- **WHAT IS REQUIRED**: Repeat every line from the line containing "958x958 pixels. Task: Open" to the end of the data, exactly. Leave the pictures out.

☆ ☆ ☆ ☆ ☆

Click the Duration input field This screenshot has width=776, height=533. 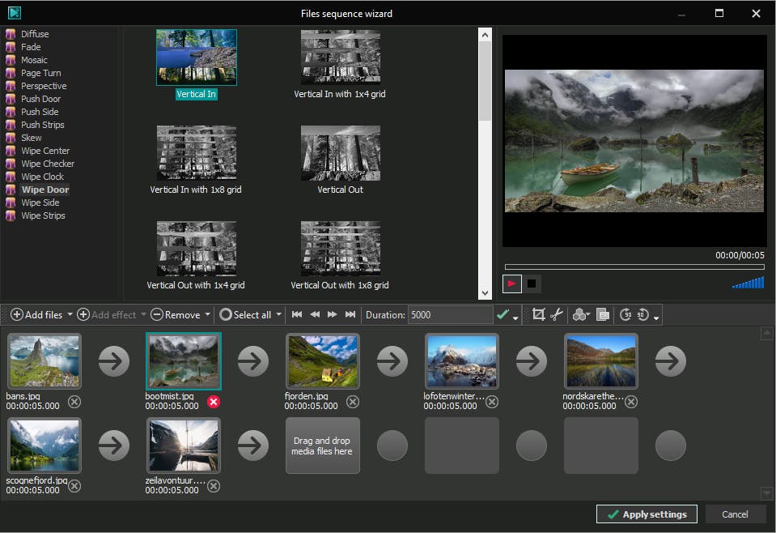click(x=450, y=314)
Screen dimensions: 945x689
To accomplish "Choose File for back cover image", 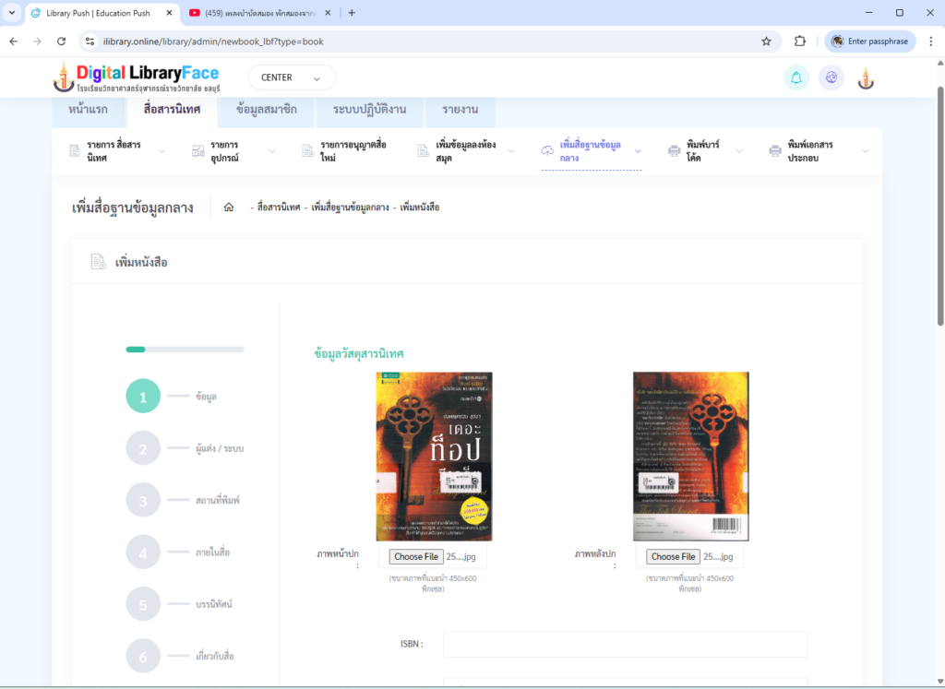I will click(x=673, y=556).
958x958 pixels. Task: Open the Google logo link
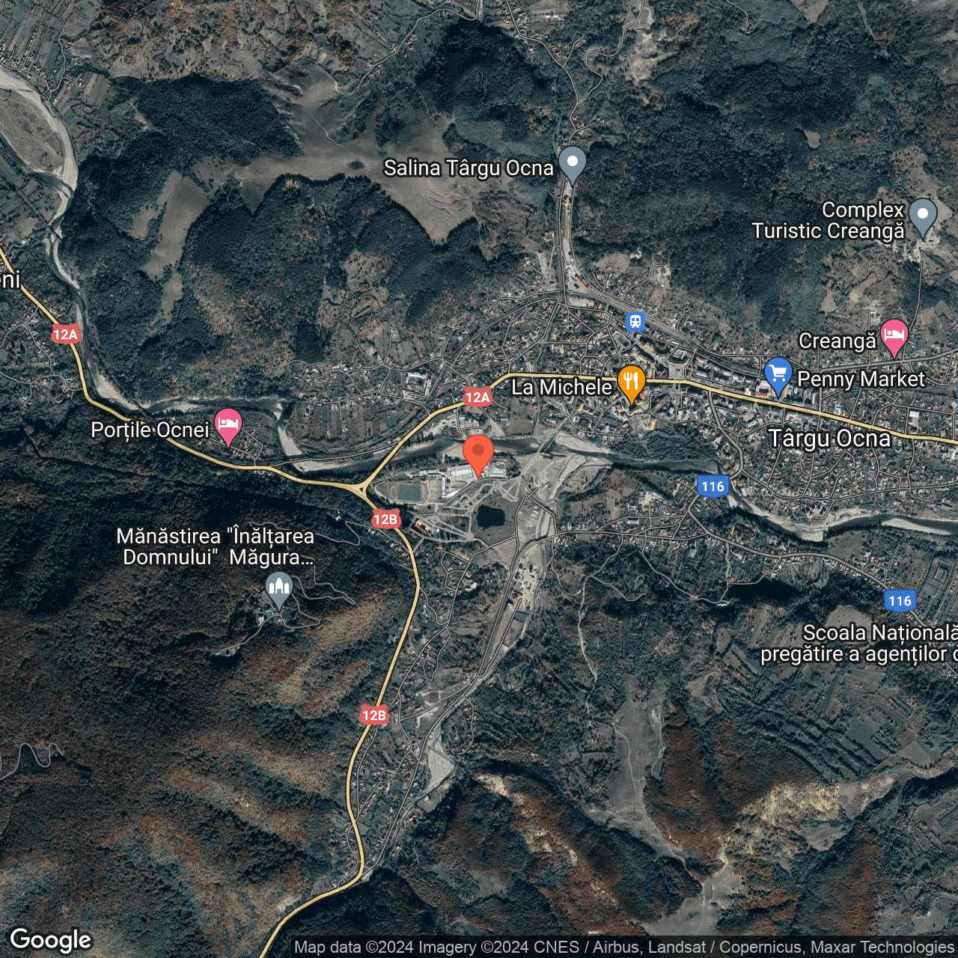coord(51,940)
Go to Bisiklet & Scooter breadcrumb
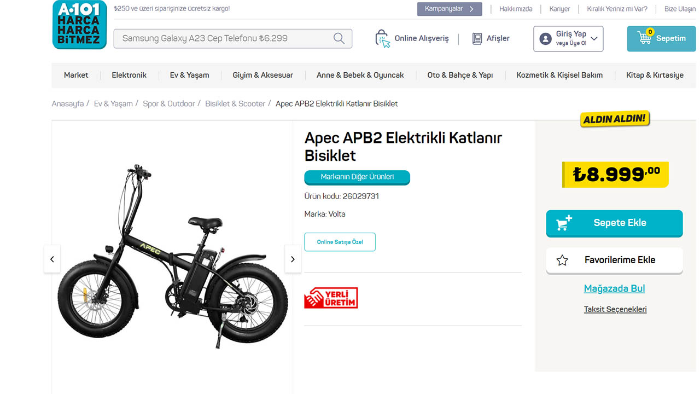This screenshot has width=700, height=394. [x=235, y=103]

☆ ☆ ☆ ☆ ☆

- **YOUR RESPONSE**:
958x958 pixels. Task: Open the Google logo link
coord(51,940)
Go to Bisiklet & Scooter breadcrumb
This screenshot has width=700, height=394. [x=235, y=103]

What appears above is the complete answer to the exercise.